Presumably, Canada will follow again. Prime Minister Justin Trudeau has had his election, but he has a minority government. There is a desperate economic crisis in Alberta without the coronavirus as the oil industry is in dire straits (thanks to Trudeau’s policies aggravated by international events), and the strain on the banking system will be considerable, in a country that has not had a major bank failure since 1923. The fear over the virus is not subsiding spontaneously, but the unsustainable economic facts will clear our minds. We can avoid a huge spike in deaths as restrictions are lifted as long as the immune-challenged are sheltered and elemental precautions are taken. Sweden has not had a comprehensive shutdown at all and has a fatality rate per million of population of 211, against the U.S. (156), U.K. (293), France (332), Italy (429) and Spain (482). Canada’s is 60, among the lowest believable numbers from the Northern Hemisphere, which means someone is doing something right. This is one Canadian who has died from the coronavirus for every 17,500 people in the country. All deaths are sad and many are tragic and life cannot be monetized. Sane public policy requires however, that we also keep in mind that Canada has also self-inflicted over a million unemployed and stock market declines of $670 billion in two months, a staggering $330 million for each of the nearly 2,200 lives that have been lost to this pandemic in Canada. The vast majority of those who die from COVID-19 are over 65 and have other problems that increase vulnerability.

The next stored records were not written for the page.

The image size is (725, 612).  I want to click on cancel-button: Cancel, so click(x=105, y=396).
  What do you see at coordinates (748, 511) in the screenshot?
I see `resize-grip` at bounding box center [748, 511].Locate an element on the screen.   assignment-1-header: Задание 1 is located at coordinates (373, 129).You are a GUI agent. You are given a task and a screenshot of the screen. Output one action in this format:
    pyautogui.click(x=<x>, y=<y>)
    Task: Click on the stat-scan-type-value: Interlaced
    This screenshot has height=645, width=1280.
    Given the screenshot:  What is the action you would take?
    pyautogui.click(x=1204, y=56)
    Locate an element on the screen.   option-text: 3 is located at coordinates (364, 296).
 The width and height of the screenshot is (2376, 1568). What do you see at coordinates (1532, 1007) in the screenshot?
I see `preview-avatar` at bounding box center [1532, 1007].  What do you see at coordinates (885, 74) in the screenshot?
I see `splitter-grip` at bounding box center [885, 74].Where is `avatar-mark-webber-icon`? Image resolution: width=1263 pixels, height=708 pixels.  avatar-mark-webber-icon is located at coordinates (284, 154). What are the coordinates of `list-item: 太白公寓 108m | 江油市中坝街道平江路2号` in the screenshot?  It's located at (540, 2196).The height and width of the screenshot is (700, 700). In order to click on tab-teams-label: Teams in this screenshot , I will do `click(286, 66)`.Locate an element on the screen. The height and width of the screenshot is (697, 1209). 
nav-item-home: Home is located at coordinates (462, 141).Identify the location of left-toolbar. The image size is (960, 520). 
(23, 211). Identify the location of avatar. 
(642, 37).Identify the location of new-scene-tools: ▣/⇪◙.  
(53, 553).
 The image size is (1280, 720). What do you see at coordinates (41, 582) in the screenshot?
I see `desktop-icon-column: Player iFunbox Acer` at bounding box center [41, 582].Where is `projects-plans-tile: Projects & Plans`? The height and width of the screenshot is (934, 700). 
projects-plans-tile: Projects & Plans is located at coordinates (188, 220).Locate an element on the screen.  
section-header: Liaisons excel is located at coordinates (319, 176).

This segment of the population is comparatively easy to protect (though the prime minister is right that the armed forces in homes for the elderly is not a long-term solution).

Canada has done well. The shutdown, here and elsewhere, can be justified, but the continuation of it cannot. It has to be rolled back, prudently and according to local facts, and vigilance for the elderly and infirm must be redoubled. Exaggerated doom and gloom will evaporate with the revival of life and the retention of manageable infection rates. These are painful times, but we have only one practical choice.